Хор сознавался, что пред смертью тоже должен вернуться домой, чтобы из остывшего вырезали кусок кожи с гадиной, высушили ее и положили в пласты других лоскутов.

«Для чего?» — дивился я.

«Потому что они дают силу земле».

«А что подпитывает нашу землю?» — спросил я.

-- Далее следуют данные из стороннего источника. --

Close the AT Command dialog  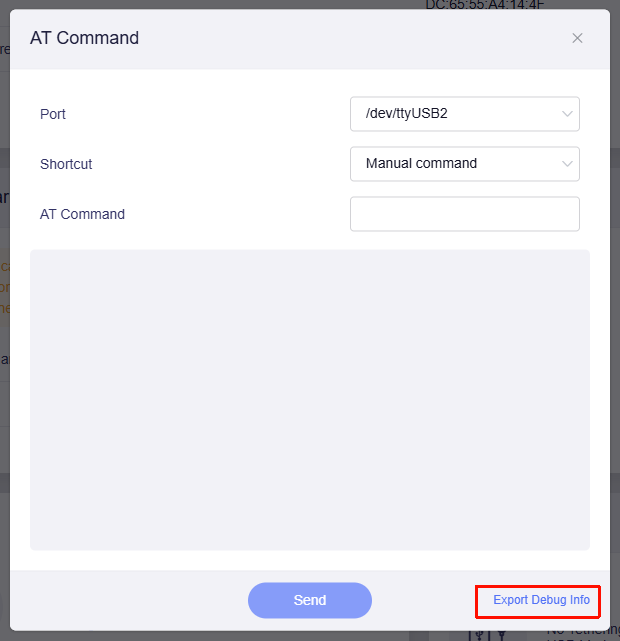[577, 38]
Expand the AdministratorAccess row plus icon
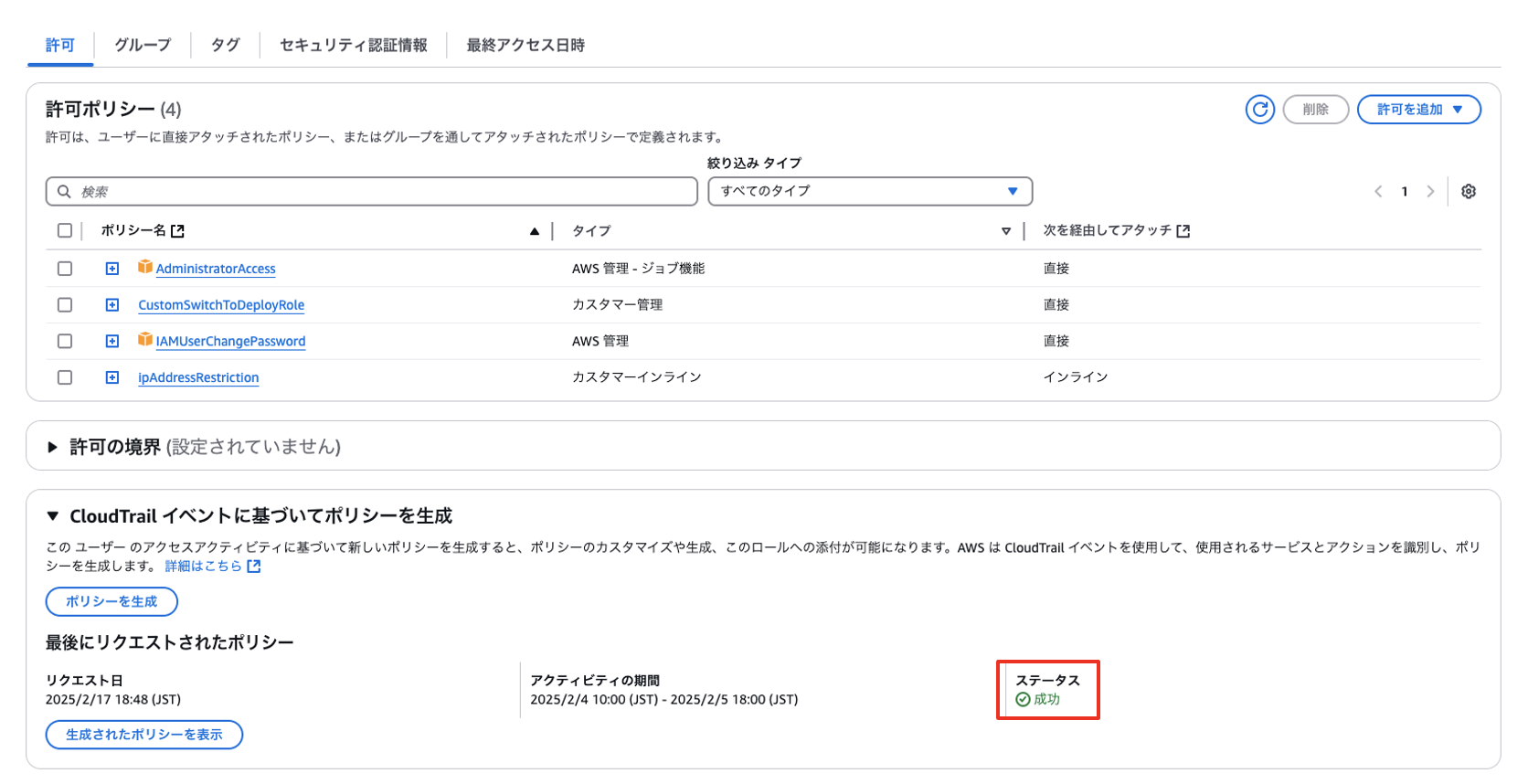 [112, 269]
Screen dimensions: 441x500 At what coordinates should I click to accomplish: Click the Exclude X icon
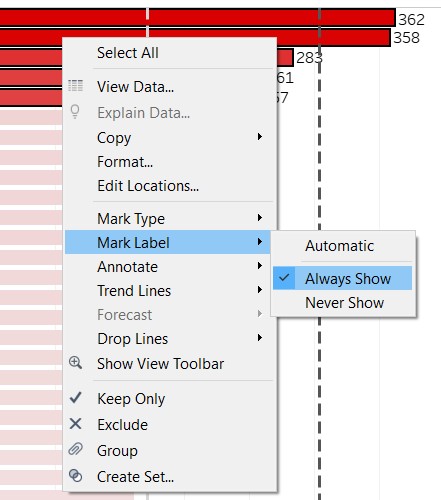click(75, 424)
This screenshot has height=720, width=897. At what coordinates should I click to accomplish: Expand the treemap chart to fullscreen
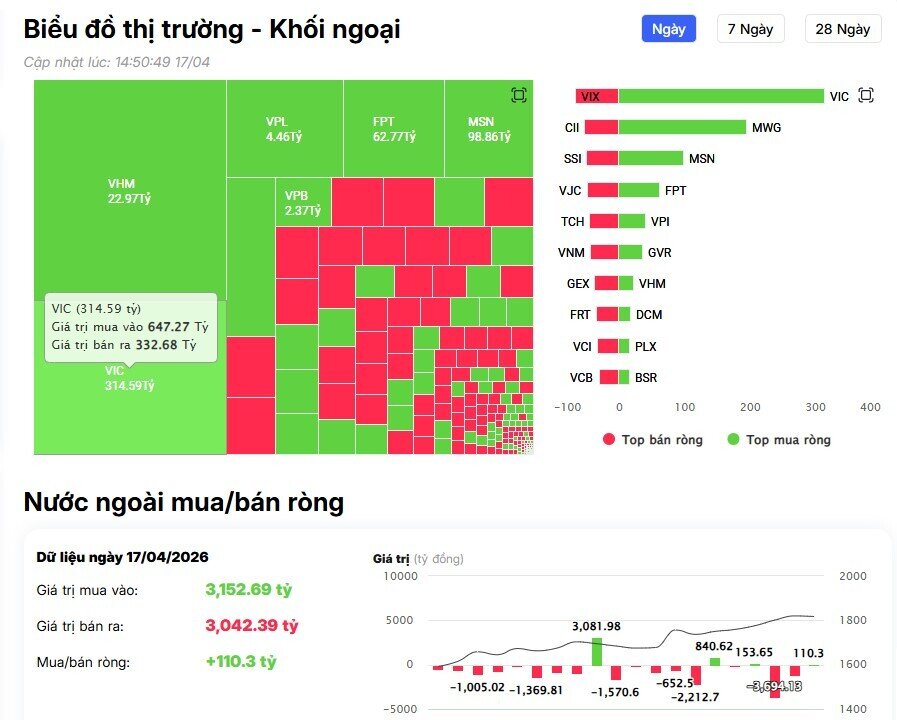click(518, 94)
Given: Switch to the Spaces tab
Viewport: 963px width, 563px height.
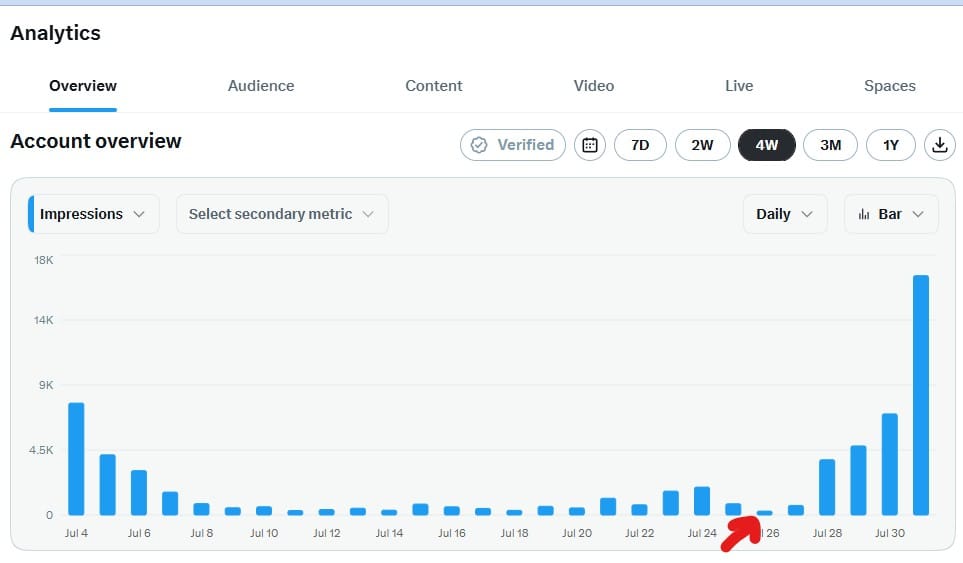Looking at the screenshot, I should pos(890,86).
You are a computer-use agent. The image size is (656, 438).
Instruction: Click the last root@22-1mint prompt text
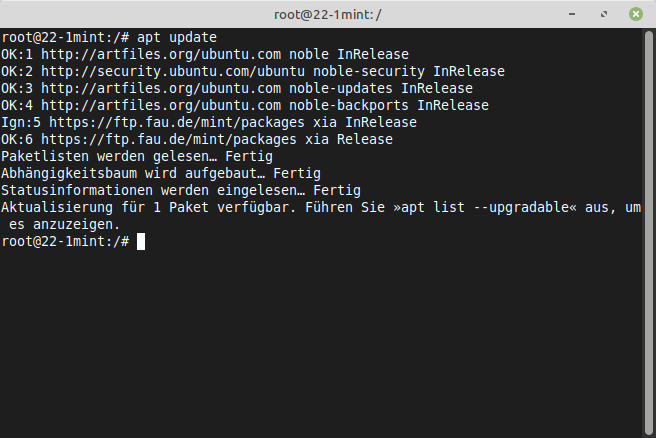65,242
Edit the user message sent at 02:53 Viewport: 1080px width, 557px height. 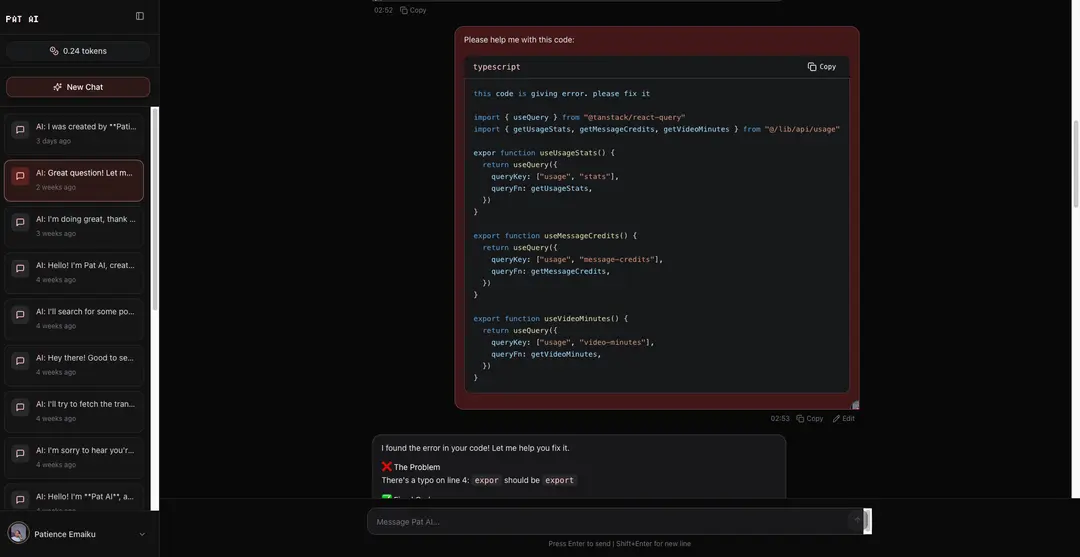844,419
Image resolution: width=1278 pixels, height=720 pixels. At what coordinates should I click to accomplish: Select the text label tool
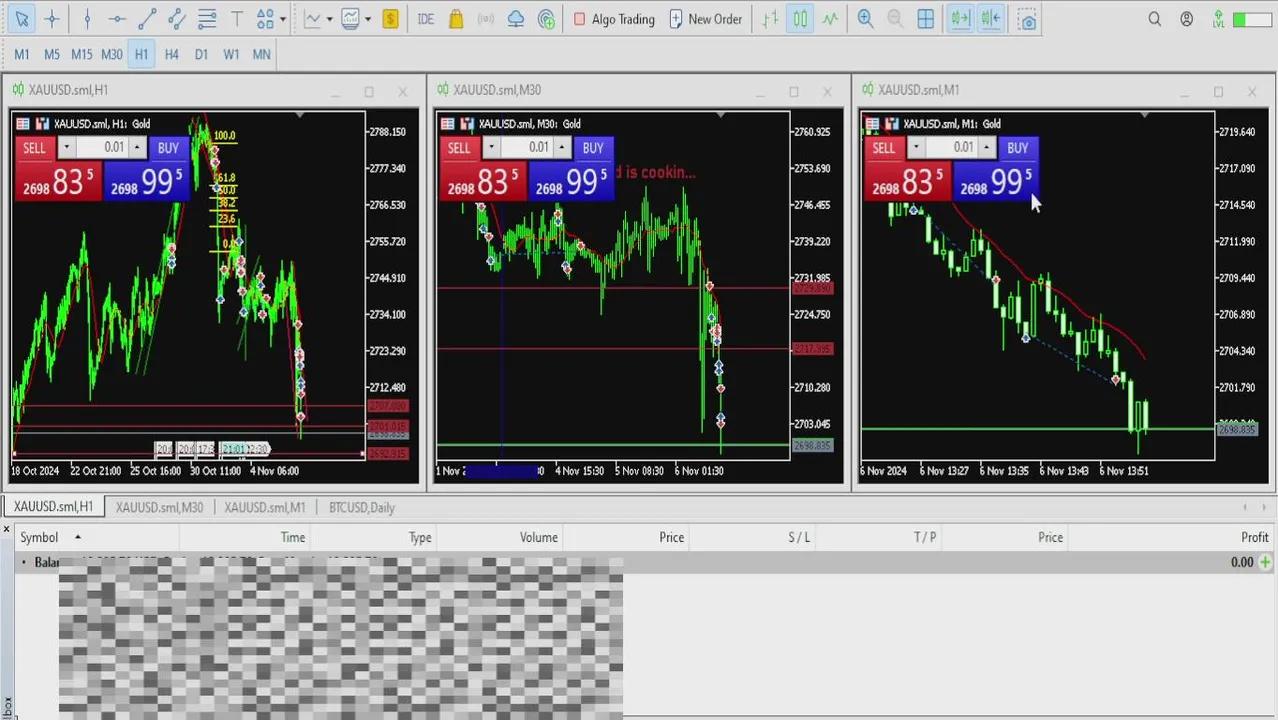[237, 19]
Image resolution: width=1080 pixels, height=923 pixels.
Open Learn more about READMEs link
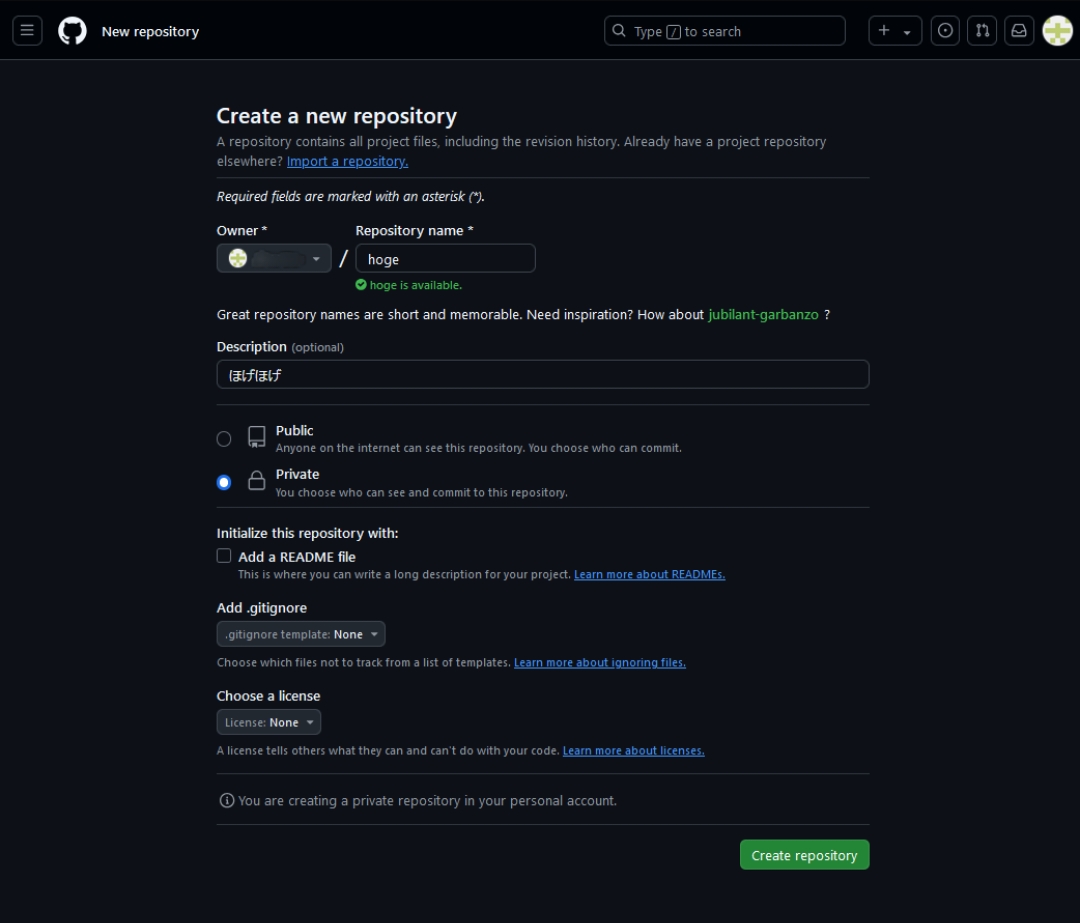649,574
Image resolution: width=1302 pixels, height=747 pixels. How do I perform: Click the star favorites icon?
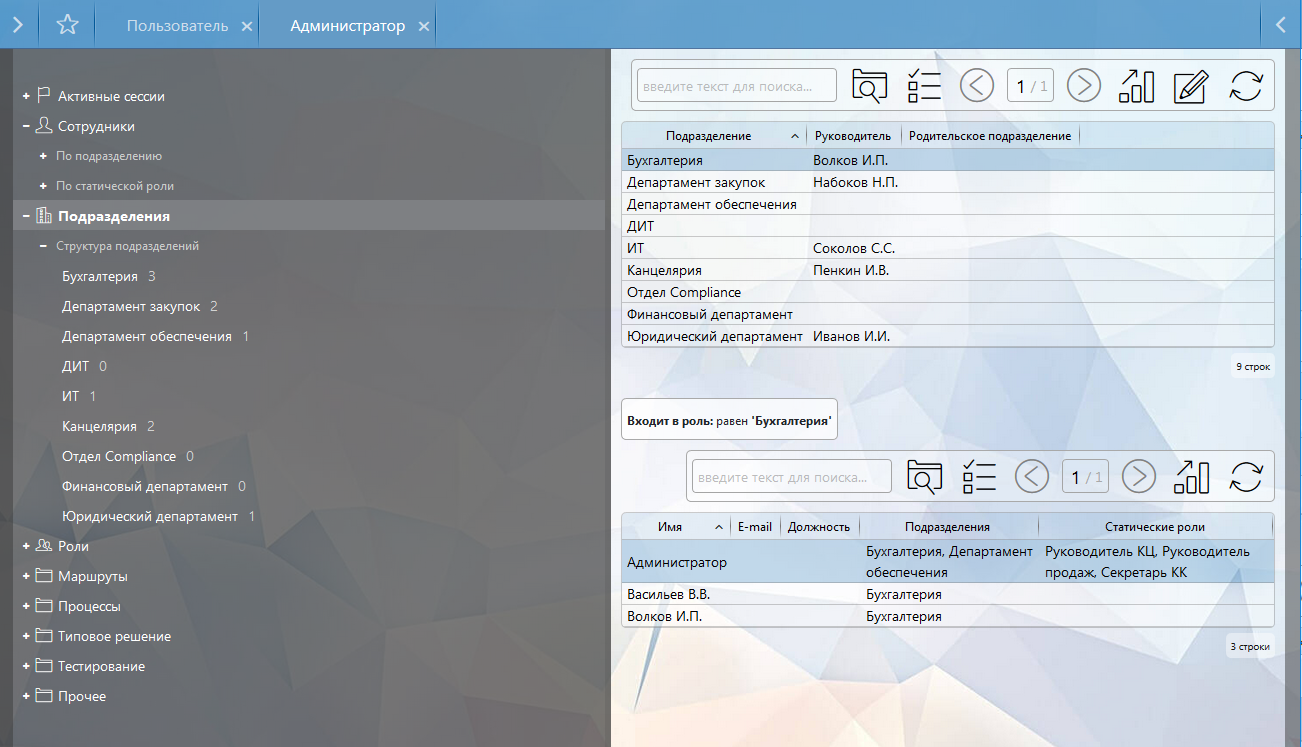point(67,25)
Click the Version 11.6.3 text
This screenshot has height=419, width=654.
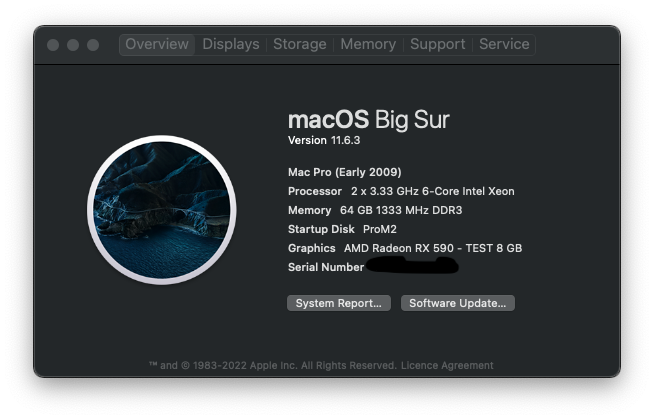(x=324, y=140)
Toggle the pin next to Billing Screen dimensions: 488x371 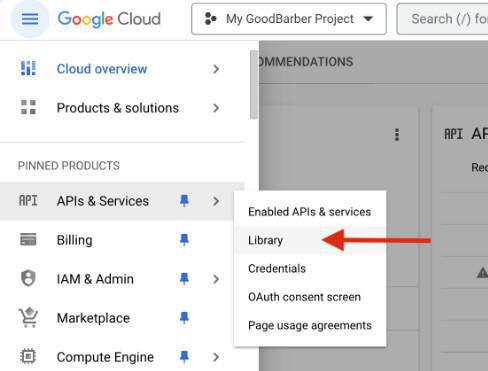pyautogui.click(x=184, y=240)
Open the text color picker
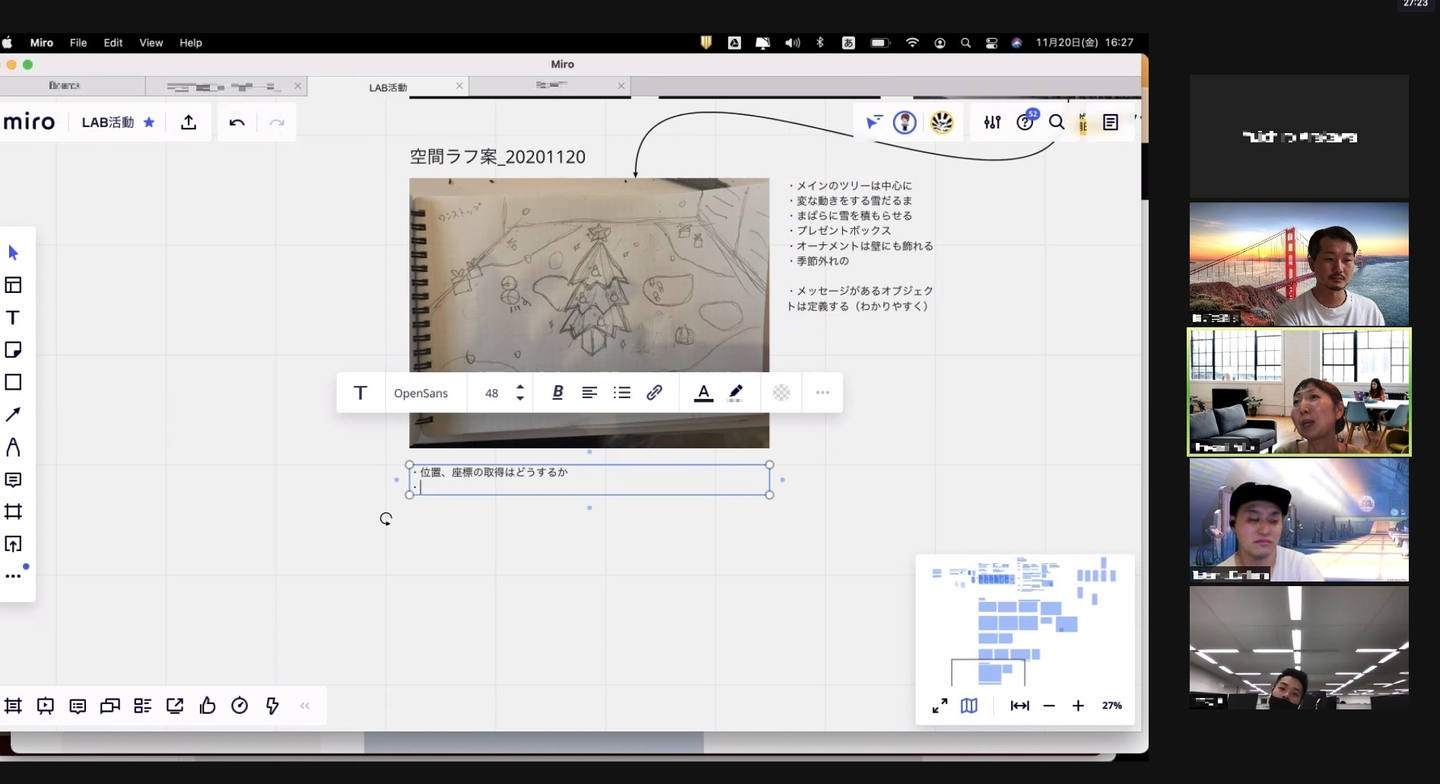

«Мало что. Разве что чернота из-под ногтей тружеников и кротость их сердец. Вы останетесь вечными детьми, мало знающими…»

«А можно все-таки постичь знания?» — не унимался я.

«Понятное дело. В первую голову отпусти поводья и отдайся на волю коня. Испытай насыщенность дней, как библейские пророки. Научись угадывать во всем меру, место и время. И добывай из себя слово… К пониманию долго надо идти, но это дорога не верст и не лет. Дорога — между словом и сердцем. Когда научишься слышать слово сердцем, тогда заговорят с тобой и вода, и дерево, и даже камень».

Мало кто верил ему, кроме меня. Я носил Хору шелковичный квас и орехи, но он так и не взял меня с собой в Город Белой Стены, как обещал. Неожиданно сел в пустую бочку и оттолкнулся от берега. Ведь Латорица, как он сказывал, впадала в его подземную реку. Минуя Гнилой мост, дал благословение ранним ходокам: «Боже, позаботься о тех, кто входит в сей город. Защити и сохрани того, кто выходит из него. И дай мир тому, кто остается в нем…»

Я оставался. И был спокоен за свое Мукачево, за притягательную его силу. Стоило какому-то чужаку, по делу или невзначай, ступить сюда ногой, так уже его отсюда невозможно выковырнуть, как говаривал мой дед. Как те же племена мадьярские, что именно здесь «узнали» начало нового материнского наследия.

Мукачево — город не белых, а серых стен, однако он лучится теплым светом, как утерянное перо ангела.

Я водил Алексу по голой падине берега, показывая, где с каким товаром стояли шатры, где какие фигляры показывали свои фокусы. Водил с тайной мыслью дать его ногам работу. Теперь это было первостепенным лекарством вместе с травяными гарячами, которые я заваривал поутру. На возвышении мы остановились отдохнуть. Парень зорко вглядывался в вечернюю даль. Я догадывался, куда бежит его взгляд. Мне ли не знать. Красивое личико — сердцу беспокойство.

«Если подняться в дубник Черника, — сказал я мимоходом, — то оттуда, как на ладони, видно владения нашего бурмистра. Белые лебеди, как перышки, плавают по воде…»

«Боюсь, не осилю тот подъем», — грустно вздохнул Алекса.

«Беды в том нет. Ежели тяжело ходить, попробуй плавать».

«Плавать? — испугался он. — Как-то боязно… Еще и здесь. Я не знаю сей воды».

«Зато она знает тебя. Доверься ей…»

Я напутствовал другого, притом сам брел, как по трясине. Имел ноги, имел тайстру в дорогу и не имел направления. Имел жертвенного козла, но не имел ножниц. Оставалось содрать последний пук шерсти.